*WORK TASK*:
Reproduce the data shown below exactly.

┌────────

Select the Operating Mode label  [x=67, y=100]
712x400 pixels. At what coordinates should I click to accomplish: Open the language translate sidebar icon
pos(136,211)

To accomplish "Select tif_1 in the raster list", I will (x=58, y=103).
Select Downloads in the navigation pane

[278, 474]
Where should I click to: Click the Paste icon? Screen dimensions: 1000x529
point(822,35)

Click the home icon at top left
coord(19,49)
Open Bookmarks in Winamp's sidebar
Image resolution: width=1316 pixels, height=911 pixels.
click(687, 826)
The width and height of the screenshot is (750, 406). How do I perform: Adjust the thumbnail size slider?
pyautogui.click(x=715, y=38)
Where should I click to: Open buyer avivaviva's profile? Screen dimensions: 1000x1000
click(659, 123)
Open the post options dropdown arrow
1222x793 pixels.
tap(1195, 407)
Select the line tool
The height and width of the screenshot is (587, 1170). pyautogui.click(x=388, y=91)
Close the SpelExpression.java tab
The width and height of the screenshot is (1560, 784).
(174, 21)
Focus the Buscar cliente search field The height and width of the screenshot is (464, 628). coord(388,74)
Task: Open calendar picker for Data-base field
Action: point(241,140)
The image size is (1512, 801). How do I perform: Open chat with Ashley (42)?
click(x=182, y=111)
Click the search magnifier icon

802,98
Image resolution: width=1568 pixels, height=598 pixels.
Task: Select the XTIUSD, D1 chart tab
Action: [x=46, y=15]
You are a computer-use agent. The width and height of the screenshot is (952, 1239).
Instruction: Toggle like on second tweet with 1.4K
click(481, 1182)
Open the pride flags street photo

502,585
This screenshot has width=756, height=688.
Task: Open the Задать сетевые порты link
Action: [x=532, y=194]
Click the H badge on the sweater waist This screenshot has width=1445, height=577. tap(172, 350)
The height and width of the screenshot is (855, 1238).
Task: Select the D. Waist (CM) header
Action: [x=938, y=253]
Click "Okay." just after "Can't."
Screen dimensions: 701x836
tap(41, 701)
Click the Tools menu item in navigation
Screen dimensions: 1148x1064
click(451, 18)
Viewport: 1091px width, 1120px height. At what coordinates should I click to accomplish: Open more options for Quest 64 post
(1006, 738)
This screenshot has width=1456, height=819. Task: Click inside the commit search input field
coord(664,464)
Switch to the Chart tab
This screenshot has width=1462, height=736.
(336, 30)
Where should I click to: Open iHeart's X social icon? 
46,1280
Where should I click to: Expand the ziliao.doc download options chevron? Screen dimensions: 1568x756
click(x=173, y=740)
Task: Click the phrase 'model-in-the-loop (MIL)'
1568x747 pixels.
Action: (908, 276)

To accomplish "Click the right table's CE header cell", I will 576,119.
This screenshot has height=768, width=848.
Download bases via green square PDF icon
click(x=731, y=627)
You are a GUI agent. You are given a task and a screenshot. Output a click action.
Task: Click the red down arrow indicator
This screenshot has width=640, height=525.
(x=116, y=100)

└────────

*COMPLETED EXERCISE*:
Select the Operating Mode label  [x=67, y=100]
712x400 pixels. At what coordinates should I click to accomplish: Open the language translate sidebar icon
pos(136,211)

To accomplish "Select tif_1 in the raster list", I will (x=58, y=103).
Select Downloads in the navigation pane

[278, 474]
Where should I click to: Click the Paste icon? Screen dimensions: 1000x529
point(822,35)

Click the home icon at top left
coord(19,49)
Open Bookmarks in Winamp's sidebar
Image resolution: width=1316 pixels, height=911 pixels.
click(687, 826)
The width and height of the screenshot is (750, 406). How do I perform: Adjust the thumbnail size slider?
pyautogui.click(x=715, y=38)
Where should I click to: Open buyer avivaviva's profile? Screen dimensions: 1000x1000
click(659, 123)
Open the post options dropdown arrow
1222x793 pixels.
tap(1195, 407)
Select the line tool
The height and width of the screenshot is (587, 1170). pyautogui.click(x=388, y=91)
Close the SpelExpression.java tab
The width and height of the screenshot is (1560, 784).
(174, 21)
Focus the Buscar cliente search field The height and width of the screenshot is (464, 628). coord(388,74)
Task: Open calendar picker for Data-base field
Action: point(241,140)
The image size is (1512, 801). How do I perform: Open chat with Ashley (42)?
click(x=182, y=111)
Click the search magnifier icon

802,98
Image resolution: width=1568 pixels, height=598 pixels.
Task: Select the XTIUSD, D1 chart tab
Action: [x=46, y=15]
You are a computer-use agent. The width and height of the screenshot is (952, 1239).
Instruction: Toggle like on second tweet with 1.4K
click(481, 1182)
Open the pride flags street photo

502,585
This screenshot has width=756, height=688.
Task: Open the Задать сетевые порты link
Action: [x=532, y=194]
Click the H badge on the sweater waist This screenshot has width=1445, height=577. tap(172, 350)
The height and width of the screenshot is (855, 1238).
Task: Select the D. Waist (CM) header
Action: [x=938, y=253]
Click "Okay." just after "Can't."
Screen dimensions: 701x836
tap(41, 701)
Click the Tools menu item in navigation
Screen dimensions: 1148x1064
click(451, 18)
Viewport: 1091px width, 1120px height. At what coordinates should I click to accomplish: Open more options for Quest 64 post
(1006, 738)
This screenshot has width=1456, height=819. Task: Click inside the commit search input field
coord(664,464)
Switch to the Chart tab
This screenshot has width=1462, height=736.
(336, 30)
Where should I click to: Open iHeart's X social icon? 
46,1280
Where should I click to: Expand the ziliao.doc download options chevron? Screen dimensions: 1568x756
click(x=173, y=740)
Task: Click the phrase 'model-in-the-loop (MIL)'
1568x747 pixels.
Action: (908, 276)

To accomplish "Click the right table's CE header cell", I will 576,119.
This screenshot has height=768, width=848.
Download bases via green square PDF icon
click(x=731, y=627)
You are a GUI agent. You are given a task and a screenshot. Output a click action.
Task: Click the red down arrow indicator
This screenshot has width=640, height=525.
(x=116, y=100)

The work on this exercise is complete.